Anyway, the only two names I remember are Nancy and Claire. All were older and all-gray. Nancy was the only one close to me in age and without the gray. They meet Tuesday – Friday and do a variety of exercises both in the mornings and the afternoons. The instructor, in her 80s and a wonderful inspiration, said they used to have 35 people per class but it’s dwindled over time. 

Probably because of how easy it’s gotten to work out at home. Even though we have the Bowflex and the treadmill, variety is still nice. It’s nice to run in the fresh outdoor air at times when it’s not too cold, hot or raining, and it’s still fun to work out with others as well. 

So we worked out with the instructor leading the way to the tune of some oldies. The oldies weren’t so bad. It was the Christmas music that was lame. It was still fun and I worked up enough of a sweat to be glad I wasn’t wearing long sleeves. We worked out for about 35 minutes, though we had a 5-minute water break in between. Next time I’ll know to bring a bottle of water. In the meantime, one of the ladies showed me the way to the kitchen sink where they had a filtered water faucet. 

Claire was fascinated by the seahorse on my shirt before she had to leave for a doctor’s appointment. LOL 

For part two, Nancy ventured off to the exercise bike and treadmill in front. A couple of guys played pool in a room off the back of the main room. 

The second time around we used resistance bands. She said I could bring my own if I wanted to, but I don’t have one like what they use. She said don’t worry about bringing my own weights because they have so many from 3 pounds and up. 

But do I have to bring my own resistance bands? I don’t think I do. It seems she passed those out to everyone. I used the strongest one, which she said she figured I’d want being “so young.” 

Only one woman was obese. The rest had mostly slim legs while being a little top-heavy.
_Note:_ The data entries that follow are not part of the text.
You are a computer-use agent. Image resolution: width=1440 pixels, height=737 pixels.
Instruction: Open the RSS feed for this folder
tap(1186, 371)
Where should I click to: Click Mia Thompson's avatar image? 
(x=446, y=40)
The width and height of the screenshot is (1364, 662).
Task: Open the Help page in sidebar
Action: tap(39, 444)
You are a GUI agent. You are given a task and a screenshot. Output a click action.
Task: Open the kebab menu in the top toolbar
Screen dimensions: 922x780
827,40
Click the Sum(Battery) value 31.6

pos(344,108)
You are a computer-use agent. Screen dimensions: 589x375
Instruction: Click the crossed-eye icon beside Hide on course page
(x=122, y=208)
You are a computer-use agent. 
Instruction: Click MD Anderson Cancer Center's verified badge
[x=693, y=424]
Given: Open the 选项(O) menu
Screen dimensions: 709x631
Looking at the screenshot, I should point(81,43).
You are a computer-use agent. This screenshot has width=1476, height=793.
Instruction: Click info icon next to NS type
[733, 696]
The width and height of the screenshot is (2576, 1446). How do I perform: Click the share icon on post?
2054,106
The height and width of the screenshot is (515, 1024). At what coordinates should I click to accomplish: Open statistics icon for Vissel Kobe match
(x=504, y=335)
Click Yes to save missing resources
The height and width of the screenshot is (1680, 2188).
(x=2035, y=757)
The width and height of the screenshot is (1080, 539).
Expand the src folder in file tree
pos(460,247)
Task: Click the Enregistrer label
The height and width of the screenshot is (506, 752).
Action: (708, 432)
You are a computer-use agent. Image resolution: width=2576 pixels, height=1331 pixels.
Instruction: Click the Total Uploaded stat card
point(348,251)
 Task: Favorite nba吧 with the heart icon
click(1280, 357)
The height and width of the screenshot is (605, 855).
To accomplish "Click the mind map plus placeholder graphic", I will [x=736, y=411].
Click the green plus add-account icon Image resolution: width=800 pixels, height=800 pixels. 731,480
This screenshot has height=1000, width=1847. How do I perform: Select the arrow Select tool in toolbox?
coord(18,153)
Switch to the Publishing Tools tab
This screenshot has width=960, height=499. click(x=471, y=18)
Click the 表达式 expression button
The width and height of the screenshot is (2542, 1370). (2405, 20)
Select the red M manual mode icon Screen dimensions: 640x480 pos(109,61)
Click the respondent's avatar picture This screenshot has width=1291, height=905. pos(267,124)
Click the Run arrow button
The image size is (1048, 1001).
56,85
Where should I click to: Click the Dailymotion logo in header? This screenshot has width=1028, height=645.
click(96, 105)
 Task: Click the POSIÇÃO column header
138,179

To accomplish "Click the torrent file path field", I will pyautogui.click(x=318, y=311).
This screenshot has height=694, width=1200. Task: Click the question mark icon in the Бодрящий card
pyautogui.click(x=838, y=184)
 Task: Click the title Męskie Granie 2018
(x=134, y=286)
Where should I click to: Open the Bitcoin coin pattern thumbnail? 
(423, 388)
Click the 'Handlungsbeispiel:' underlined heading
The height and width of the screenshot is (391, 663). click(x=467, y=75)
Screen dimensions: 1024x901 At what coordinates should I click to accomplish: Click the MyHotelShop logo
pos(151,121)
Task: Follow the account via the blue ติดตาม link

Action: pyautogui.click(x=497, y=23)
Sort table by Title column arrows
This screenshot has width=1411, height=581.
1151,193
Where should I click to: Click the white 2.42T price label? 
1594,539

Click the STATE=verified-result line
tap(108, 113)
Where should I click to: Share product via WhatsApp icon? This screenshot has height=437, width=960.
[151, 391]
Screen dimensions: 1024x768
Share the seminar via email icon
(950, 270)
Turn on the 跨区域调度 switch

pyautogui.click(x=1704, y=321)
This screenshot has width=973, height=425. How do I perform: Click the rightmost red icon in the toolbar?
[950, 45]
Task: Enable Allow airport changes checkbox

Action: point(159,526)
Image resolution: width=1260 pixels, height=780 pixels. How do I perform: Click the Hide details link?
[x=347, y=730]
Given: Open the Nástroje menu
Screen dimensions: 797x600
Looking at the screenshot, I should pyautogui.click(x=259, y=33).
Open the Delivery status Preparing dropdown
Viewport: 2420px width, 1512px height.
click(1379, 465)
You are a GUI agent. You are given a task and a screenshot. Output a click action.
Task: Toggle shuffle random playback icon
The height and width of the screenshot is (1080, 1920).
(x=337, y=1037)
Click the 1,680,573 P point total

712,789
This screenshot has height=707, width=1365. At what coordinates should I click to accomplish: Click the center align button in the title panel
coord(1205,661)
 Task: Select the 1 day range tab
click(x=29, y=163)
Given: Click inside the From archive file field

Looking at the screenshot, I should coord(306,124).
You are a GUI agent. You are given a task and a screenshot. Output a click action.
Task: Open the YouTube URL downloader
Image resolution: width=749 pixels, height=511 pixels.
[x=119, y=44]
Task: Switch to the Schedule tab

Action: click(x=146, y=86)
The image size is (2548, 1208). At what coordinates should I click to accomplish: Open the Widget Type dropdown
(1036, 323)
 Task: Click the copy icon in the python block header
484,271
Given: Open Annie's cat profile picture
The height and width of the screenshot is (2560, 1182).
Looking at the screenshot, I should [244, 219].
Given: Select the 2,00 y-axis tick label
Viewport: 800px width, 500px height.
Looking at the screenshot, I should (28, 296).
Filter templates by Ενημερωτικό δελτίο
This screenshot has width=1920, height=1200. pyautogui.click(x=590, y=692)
Overall, we were a pretty fit bunch. Claire was weak and frail, though, and had to sit in a chair for the most part till she left. 

The Angels coloring book I won came and it’s just so-so. 

In dreams, all I remember is something about contemplating auditioning for a job singing but not having enough confidence in myself, a dog barking out an open window as I was talking to someone, some woman moving and then us moving. 

Then I was living in my grandparents’ house when I realized I hadn't checked the mail in days. When I went out front I found there were tons and tons of mail. Some of it seemed like it could be stuff I’d won entering sweeps. I also found it odd that nearly 40 years later the same neighbors were still around.